** Element lookup records **

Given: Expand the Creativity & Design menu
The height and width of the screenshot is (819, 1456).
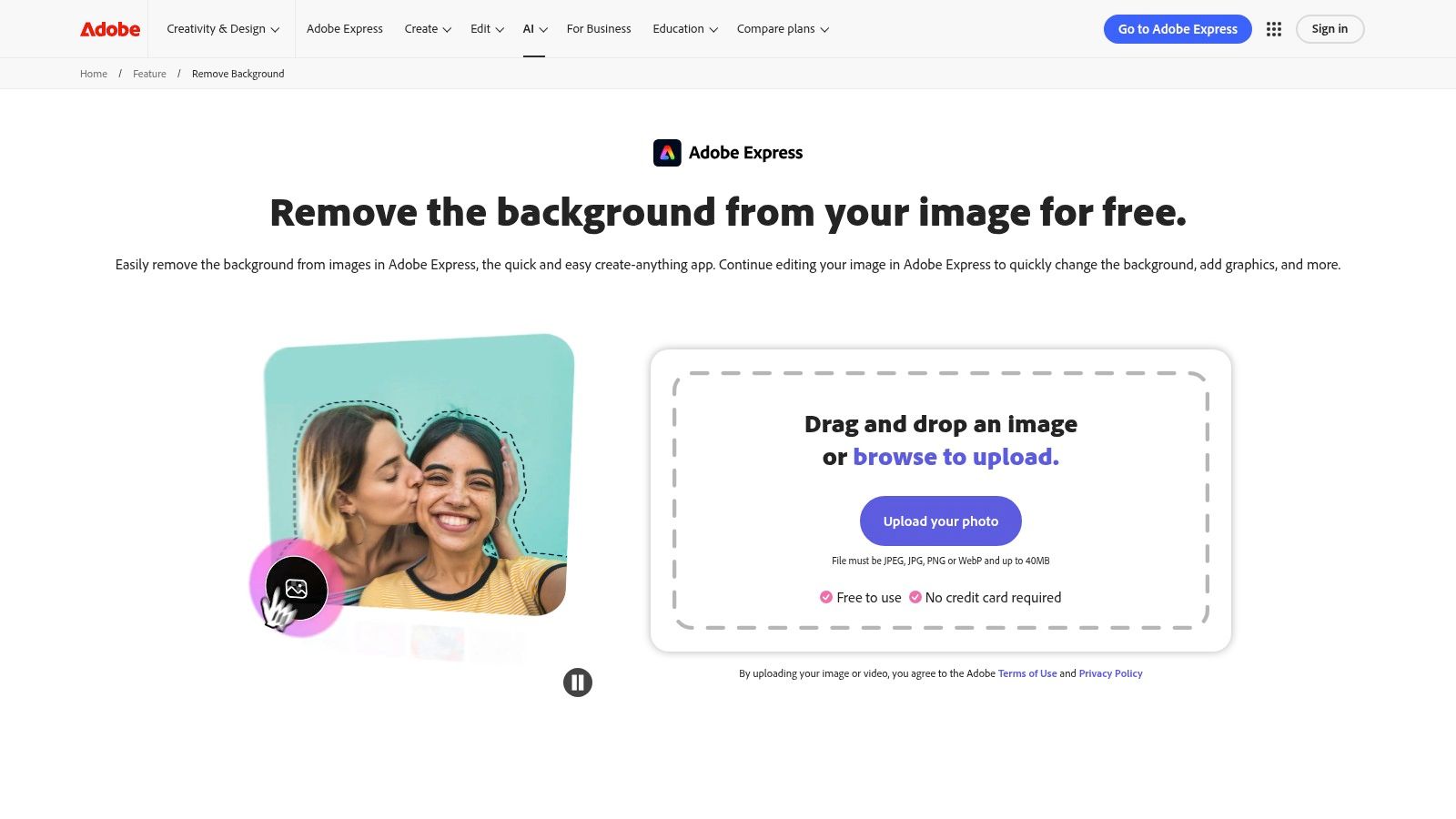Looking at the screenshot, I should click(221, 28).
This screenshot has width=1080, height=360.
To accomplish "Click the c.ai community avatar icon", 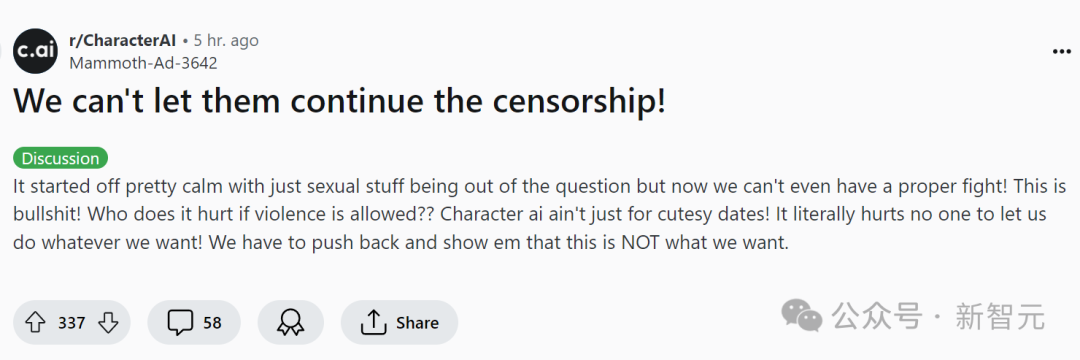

** DIRECTIVE **
Please lay out every line of the entries above as a Markdown table with two columns, Row and Line, numbering the rows and skipping any blank lines. Leave the pictures out of the table.

** RESULT **
| Row | Line |
|---|---|
| 1 | Given: Expand the Creativity & Design menu |
| 2 | The height and width of the screenshot is (819, 1456). |
| 3 | Looking at the screenshot, I should click(221, 28). |
| 4 | This screenshot has width=1080, height=360. |
| 5 | To accomplish "Click the c.ai community avatar icon",  |